The following commit(s) were added to refs/heads/main by this push:
     new 5fca11ef85 Improve speed of `dag.partial_subset` by not deep-copying TaskGroup (#23088)
5fca11ef85 is described below

commit 5fca11ef856e5f1a451cce726a06b537ea979649
Author: Ash Berlin-Taylor <as...@apache.org>
AuthorDate: Tue Apr 19 17:25:36 2022 +0100

    Improve speed of `dag.partial_subset` by not deep-copying TaskGroup (#23088)
    
    This resulted in the _entire_ dag being copied over and over many times.
    For a task with 500 dags this takes the time of this function down from
    60s(!) to just over 1s.
---
 airflow/models/dag.py | 16 ++++++++++------
 1 file changed, 10 insertions(+), 6 deletions(-)

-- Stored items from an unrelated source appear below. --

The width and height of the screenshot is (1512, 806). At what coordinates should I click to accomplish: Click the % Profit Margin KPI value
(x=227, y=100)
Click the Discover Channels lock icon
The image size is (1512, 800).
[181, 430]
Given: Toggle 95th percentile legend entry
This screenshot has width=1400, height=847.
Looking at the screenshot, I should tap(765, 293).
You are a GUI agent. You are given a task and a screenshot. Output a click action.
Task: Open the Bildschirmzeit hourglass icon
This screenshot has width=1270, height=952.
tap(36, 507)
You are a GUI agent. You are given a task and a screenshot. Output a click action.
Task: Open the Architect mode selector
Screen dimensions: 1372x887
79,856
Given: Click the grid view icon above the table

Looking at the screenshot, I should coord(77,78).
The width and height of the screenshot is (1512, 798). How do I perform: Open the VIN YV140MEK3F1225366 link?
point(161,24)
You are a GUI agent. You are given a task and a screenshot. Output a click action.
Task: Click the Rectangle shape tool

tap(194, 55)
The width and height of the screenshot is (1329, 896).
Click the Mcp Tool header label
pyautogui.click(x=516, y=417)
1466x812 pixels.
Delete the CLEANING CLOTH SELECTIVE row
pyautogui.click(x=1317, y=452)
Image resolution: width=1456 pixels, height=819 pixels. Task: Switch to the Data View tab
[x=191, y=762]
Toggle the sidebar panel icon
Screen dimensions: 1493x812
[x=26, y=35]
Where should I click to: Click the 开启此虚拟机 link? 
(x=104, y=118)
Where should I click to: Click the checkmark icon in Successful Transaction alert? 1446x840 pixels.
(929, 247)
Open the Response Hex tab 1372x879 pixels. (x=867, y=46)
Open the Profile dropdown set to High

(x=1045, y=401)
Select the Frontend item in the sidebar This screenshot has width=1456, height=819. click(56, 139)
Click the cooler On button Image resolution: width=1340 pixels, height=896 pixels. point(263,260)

diff --git a/airflow/models/dag.py b/airflow/models/dag.py
index 418bd6e2ce..4013f40bdc 100644
--- a/airflow/models/dag.py
+++ b/airflow/models/dag.py
@@ -26,6 +26,7 @@ import re
 import sys
 import traceback
 import warnings
+import weakref
 from datetime import datetime, timedelta
 from inspect import signature
 from typing import (
@@ -1989,11 +1990,13 @@ class DAG(LoggingMixin):
                 also_include.extend(upstream)
 
         # Compiling the unique list of tasks that made the cut
-        # Make sure to not recursively deepcopy the dag while copying the task
-        dag.task_dict = {
-            t.task_id: copy.deepcopy(t, {id(t.dag): dag})  # type: ignore
-            for t in matched_tasks + also_include
-        }
+        # Make sure to not recursively deepcopy the dag or task_group while copying the task.
+        # task_group is reset later
+        def _deepcopy_task(t) -> "Operator":
+            memo.setdefault(id(t.task_group), None)
+            return copy.deepcopy(t, memo)
+
+        dag.task_dict = {t.task_id: _deepcopy_task(t) for t in matched_tasks + also_include}
 
         def filter_task_group(group, parent_group):
             """Exclude tasks not included in the subdag from the given TaskGroup."""
@@ -2006,7 +2009,8 @@ class DAG(LoggingMixin):
             for child in group.children.values():
                 if isinstance(child, AbstractOperator):
                     if child.task_id in dag.task_dict:
-                        copied.children[child.task_id] = dag.task_dict[child.task_id]
+                        task = copied.children[child.task_id] = dag.task_dict[child.task_id]
+                        task.task_group = weakref.proxy(copied)
                     else:
                         copied.used_group_ids.discard(child.task_id)
                 else: